Working data:
======

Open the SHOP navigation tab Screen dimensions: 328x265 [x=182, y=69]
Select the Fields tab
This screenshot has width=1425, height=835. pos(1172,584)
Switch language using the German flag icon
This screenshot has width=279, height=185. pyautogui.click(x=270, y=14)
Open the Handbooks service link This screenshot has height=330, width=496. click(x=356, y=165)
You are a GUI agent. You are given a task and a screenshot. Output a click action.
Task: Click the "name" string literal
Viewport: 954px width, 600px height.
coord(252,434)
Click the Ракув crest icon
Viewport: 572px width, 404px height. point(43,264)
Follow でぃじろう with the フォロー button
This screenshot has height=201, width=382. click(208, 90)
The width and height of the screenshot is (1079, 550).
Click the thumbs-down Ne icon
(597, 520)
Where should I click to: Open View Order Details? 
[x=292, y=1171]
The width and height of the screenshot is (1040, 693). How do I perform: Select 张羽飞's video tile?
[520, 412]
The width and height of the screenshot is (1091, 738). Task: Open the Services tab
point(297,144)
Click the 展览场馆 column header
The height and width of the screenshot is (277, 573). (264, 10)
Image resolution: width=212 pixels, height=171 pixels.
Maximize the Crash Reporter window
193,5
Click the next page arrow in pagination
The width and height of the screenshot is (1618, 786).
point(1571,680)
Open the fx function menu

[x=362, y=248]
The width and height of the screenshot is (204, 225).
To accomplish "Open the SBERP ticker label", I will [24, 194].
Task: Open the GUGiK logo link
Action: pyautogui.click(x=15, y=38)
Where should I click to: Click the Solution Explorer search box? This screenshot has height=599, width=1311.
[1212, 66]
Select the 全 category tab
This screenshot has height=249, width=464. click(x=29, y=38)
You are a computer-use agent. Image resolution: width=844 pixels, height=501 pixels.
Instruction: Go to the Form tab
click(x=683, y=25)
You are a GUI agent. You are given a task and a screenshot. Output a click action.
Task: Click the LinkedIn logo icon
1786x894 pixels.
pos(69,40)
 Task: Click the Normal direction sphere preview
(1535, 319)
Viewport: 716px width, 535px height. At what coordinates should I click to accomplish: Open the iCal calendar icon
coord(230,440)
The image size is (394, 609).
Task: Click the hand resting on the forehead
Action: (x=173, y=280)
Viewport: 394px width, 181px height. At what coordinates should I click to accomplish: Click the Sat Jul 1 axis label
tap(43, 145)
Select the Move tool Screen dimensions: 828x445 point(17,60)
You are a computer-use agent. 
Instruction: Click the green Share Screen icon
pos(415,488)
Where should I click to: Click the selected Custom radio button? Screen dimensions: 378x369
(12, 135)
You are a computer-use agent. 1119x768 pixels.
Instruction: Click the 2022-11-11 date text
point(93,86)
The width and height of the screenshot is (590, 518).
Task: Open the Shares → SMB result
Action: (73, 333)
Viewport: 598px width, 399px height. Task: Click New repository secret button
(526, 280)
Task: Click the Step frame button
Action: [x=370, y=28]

======

To do:
Tally the lines of the material above that contain the word "computer" and report the total alone.

Response:
3